Ready to run a high-performing social/digital marketing program? What are the essential elements? Content marketing -- check. Content optimization -- check. Social media strategy -- check. Everything is there, right? Wrong. What's missing? Audience intelligence via social listening -- fundamentally, how the market talks about your solutions online. Most marketers consider the qualitative impact of a listening program or optimization, but a lesser-known aspect is how it can be leveraged as a holistic performance driver for brand health.
At SAP, we created a social-media listening program in five steps, forging a partnership between groups with two aligned but different interests. Our digital strategy and performance management teams partnered to ensure our program would deliver qualitative and quantitative insights. Our digital marketing team needs the intelligence from listening to drive content strategy, channel planning, influencer marketing and competitive insights. The performance management team shares these interests, but needed an ability to create "single-source-of-truth" benchmarking and to provide ongoing monitoring of our market performance in the social media space in order to understand brand health, the health of strategic priorities, and to measure the net impact of programs.
Here are five steps to building a high-performing social listening program:
1. Set up with rigor. Identify the business questions you want to answer. Build a strong, credible foundation based on rigorous selection of keywords, topics, themes, competitors and exclusions. Decide what your key metrics will be and the cadence for your reporting. Couple these metrics with other leading market-monitoring indicators (e.g. net promoter score, traditional media share of voice, purchase consideration). The importance of the upfront rigor cannot be overestimated, as it's important that teams stay focused on implementing strategies and not debating keywords or questioning the findings when results are delivered.
2. Launch with a baseline. Launch with an extensive baseline analysis that articulates the fundamental market dynamics -- the challenges and opportunities facing the business. Once the baseline is established, subsequent listening reports will show small shifts (new top terms, the impact of events, etc.) as programs are implemented, and over time increase overall volume and positive tonality.
3. Set goals and hold teams accountable. Set three to five goals that are outcomes of the findings and hold teams accountable (e.g. develop co-branded programs with partners or prevalence of a given term like #bigdata in your word cloud). Set up a "run" mode that delivers updated data to teams in automated dashboards. Hold team leaders accountable for delivering. It's important that performance metrics arising from social listening are aligned to an overall business process to review performance results. Have teams provide updates on their goals during the business reviews, including net impact to the business.
4. Train with power users in mind. Train your teams on the underlying structure of your listening post, but be cognizant that you have a range of users from light to power users. Show the teams the practical applications for the data. Clarify with teams the role of listening in their overall reporting toolkit.
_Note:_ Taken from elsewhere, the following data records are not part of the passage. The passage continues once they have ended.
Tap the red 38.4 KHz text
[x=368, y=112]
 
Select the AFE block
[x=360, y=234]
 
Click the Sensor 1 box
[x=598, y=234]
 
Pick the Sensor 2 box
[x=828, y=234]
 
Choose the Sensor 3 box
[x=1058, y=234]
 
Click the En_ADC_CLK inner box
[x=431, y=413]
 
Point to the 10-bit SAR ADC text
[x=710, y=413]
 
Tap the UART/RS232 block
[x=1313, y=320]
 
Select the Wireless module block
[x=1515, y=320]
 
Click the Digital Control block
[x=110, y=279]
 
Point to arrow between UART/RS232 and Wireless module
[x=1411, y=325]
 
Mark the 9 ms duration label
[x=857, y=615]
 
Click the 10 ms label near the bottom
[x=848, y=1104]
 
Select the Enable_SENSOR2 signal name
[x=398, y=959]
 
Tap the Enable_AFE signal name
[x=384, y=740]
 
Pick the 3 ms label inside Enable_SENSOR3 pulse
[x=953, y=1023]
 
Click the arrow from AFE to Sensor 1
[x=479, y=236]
The danger in training without context is that teams will get lost in unproductive data analysis.
5. Sell the value internally. Establish social listening outcomes as key performance metrics, starting with your CMO and extending throughout your marketing ranks. Aligned with the business review process, it's also important to deliver social-media insights in the context of a business conversation. It's important to deliver the information in a format that is tailored to the audience, including live pulses, customized dashboards in sharable PDF formats, deep data discovery through customizable dashboards, or mentions in an executive visibility report.
While a high-performing social listening program can be a huge success, it's only one component of a much broader program that should include paid, owned and earned media channels to leverage big data to understand the consumer journey.